L’ouvrage de Jytte Klausen représente non seulement un guide du déroulement des évènements mais encore une pièce à conviction dans cette lamentable affaire. Après consultation de ses conseillers universitaires Yale University Press, l’éditeur, informa Klausen qu’il ne consentirait pas à inclure dans le livre les reproductions des caricatures. En outre, il ne publierait aucune représentation du prophète, au cas où cela susciterait des protestations violentes. Yale demanda à Klausen - qui refusa de signer - une déclaration selon laquelle elle acceptait cette décision, ainsi qu’un accord de confidentialité. C’est ainsi que l’ouvrage est publié avec deux préfaces distinctes, l’une de l’éditeur, l’autre de l’auteur. La préface de Yale s’efforce de justifier un acte de censure contre l’un de ses propres auteurs. Dans sa préface, Klausen déclare avec une résignation non dépourvue de dignité qu’elle n’avait jamais …"eu l’intention de faire de son livre une démonstration encore pour ou contre les caricatures…" et qu’elle espérait qu’il "…puisse remplir son rôle même en l’absence d’illustrations".

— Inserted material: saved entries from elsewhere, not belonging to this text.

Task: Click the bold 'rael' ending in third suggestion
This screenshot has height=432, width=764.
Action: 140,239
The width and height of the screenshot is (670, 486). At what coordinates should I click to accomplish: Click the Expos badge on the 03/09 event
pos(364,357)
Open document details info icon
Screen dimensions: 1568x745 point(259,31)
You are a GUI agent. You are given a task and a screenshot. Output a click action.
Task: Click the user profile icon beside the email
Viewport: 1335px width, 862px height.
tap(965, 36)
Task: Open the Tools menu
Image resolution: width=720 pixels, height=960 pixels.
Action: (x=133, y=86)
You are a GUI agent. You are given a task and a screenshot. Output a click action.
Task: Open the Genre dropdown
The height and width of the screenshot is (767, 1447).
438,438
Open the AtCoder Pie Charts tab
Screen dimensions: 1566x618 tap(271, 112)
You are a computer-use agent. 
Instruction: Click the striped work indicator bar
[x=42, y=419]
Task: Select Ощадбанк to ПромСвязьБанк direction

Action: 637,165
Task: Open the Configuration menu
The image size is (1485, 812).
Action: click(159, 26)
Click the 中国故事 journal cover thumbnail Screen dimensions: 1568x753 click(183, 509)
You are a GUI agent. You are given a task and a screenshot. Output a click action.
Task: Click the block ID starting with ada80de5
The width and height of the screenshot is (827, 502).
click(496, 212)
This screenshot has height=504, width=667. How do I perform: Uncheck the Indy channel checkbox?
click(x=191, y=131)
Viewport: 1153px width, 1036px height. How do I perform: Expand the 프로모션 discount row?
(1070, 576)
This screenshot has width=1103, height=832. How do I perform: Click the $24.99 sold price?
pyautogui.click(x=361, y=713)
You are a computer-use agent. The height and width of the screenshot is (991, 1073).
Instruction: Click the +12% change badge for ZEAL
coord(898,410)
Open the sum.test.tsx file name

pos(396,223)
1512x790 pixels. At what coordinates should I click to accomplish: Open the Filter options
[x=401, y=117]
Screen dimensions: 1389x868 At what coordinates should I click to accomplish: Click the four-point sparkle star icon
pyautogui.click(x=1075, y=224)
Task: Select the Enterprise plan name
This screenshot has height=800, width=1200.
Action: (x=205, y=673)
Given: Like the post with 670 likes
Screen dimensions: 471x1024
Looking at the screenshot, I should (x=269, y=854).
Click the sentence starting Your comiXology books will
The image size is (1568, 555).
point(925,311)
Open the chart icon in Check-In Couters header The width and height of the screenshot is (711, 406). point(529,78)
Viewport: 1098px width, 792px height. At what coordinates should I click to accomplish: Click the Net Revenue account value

La décision de Yale était bien un acte délibéré d’imposition de limites à une démarche intellectuelle. Si les images du prophète ne peuvent plus figurer dans un travail universitaire essentiellement consacré à cette question, c’est signe que désormais la vie intellectuelle est entachée de corruption. N’est-il pas entièrement concevable en effet, que dans dix ou quinze ans dans les médias et les milieux universitaires, un principe se sera établi selon lequel tout ce qui est exprimé et publié devra être pondéré en fonction de l’offense possible pouvant être perçue par d’autres personnes dans leurs croyances personnelles. C’est tout simplement une culture de science et d’érudition à base de critique qui se sera atrophiée sous le joug tyrannique de la modération.